At the heart of IT departments’ concern is the fact that social networking can expose intellectual property, inside secrets and procedures to the public, and, worse, to competitors.
Three Ways to Keep Networks Secure
While an acceptable use policy is not a solution in and of itself, it is a necessary component of any Internet safety program. Draft a document that explains why employees must follow the policy, provides concrete examples of how to follow the policy and gives details regarding the penalty for not doing so. All employees, regardless of rank or job task, must be required to sign a statement saying they have read the policy.
In spite of the fact that most IT employees would rather be waterboarded with bamboo shoots under their finger nails while listening to Barbra Streisand singing in “Yentl” than actually explain something to a user, a solid social-computing safety training class is a powerful preventive measure that will yield benefits. Education can take place in a classroom setting or online; in either case, make sure you know who took the class and who didn’t.
Employees need to understand the risks to their personal information as well as to corporate data and reputation. Training should start with an overview of the threats that are present, progress to the benefits of social networking, and provide detailed examples of what is safe and what is not. Employees should feel free to ask questions, especially because this is somewhat of a gray area where many issues require clarification.
There are technological approaches to protecting users on social networks. Of course, a multilayered, defense-in-depth security strategy should be maintained. This means protecting endpoints, servers, networks and network perimeters. Many of today’s attacks use multiple vectors, so protection must be comprehensive.
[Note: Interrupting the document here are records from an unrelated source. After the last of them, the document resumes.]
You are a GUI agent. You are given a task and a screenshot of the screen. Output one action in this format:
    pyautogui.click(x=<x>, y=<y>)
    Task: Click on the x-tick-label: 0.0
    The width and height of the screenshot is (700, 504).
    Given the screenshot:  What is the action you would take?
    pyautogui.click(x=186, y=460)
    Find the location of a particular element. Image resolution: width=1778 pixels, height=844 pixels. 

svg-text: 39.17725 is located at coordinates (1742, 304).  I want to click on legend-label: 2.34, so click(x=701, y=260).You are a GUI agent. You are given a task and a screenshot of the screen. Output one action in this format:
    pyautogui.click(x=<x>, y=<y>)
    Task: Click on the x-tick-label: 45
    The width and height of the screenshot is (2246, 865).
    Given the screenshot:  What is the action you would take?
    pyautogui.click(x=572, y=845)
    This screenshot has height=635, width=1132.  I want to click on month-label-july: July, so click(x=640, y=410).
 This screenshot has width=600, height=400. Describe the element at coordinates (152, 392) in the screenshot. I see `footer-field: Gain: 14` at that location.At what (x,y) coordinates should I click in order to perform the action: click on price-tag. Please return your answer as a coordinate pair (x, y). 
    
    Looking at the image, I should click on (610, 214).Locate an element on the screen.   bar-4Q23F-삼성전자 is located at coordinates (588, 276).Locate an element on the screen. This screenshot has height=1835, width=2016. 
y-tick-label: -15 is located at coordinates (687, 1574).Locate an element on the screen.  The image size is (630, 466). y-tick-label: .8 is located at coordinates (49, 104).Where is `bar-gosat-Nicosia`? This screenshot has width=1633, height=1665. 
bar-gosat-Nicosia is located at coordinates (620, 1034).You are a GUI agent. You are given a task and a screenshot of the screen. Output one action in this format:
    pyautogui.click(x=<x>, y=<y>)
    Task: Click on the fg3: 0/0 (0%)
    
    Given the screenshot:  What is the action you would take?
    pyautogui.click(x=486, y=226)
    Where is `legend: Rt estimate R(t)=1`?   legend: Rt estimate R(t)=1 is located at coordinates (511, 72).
For example, an imposter may become a user’s Facebook friend and then e-mail him a link to a malware site. Security approaches that could be involved countering this include e-mail filtering, Web filtering and desktop anti-malware. DLP and networking monitoring play a role also.
In addition, more and more upper-layer devices are coming on the market in an attempt to address the security concerns presented by social networks. These range from devices that make background checks on Facebook accounts to sophisticated DPI (deep packet inspection) network devices that scan incoming and outgoing traffic for threats. As expected, a combination of approaches is most potent.
One example of such a product is the recently reviewed FaceTime USG 350. This 1U (1.75-inch) box monitors instant messaging and Web content, alerting and blocking when it discovers dangerous communications. In my testing, I coupled the FaceTime USG 350 with a Blue Coat Systems ProxySG 200 via ICAP to provide complete packet analysis, both unencrypted and SSL (Secure Sockets Layer) encrypted, and a client proxy solution. I easily configured a wide variety of hierarchical policies using regular expressions to prevent sharing of personally identifying information. For example, “XXX-XX-XXXX” blocks transmission of Social Security numbers via IM and posts to social network sites. Plus, with the ProxySG 200 I could enable Web content filtering and malware scanning. I configured my firewall to only allow Web traffic to flow to and from the ProxySG 200 and, quite honestly, this combination of protections made me feel safer.
Most businesses can benefit from social networking, so simply banning these sites does your marketing and customer relations teams a disservice and leaves a huge door open for competitors. Embrace the triumvirate of security-policy, education and technology controls-to help minimize the risks presented by this growing phenomenon.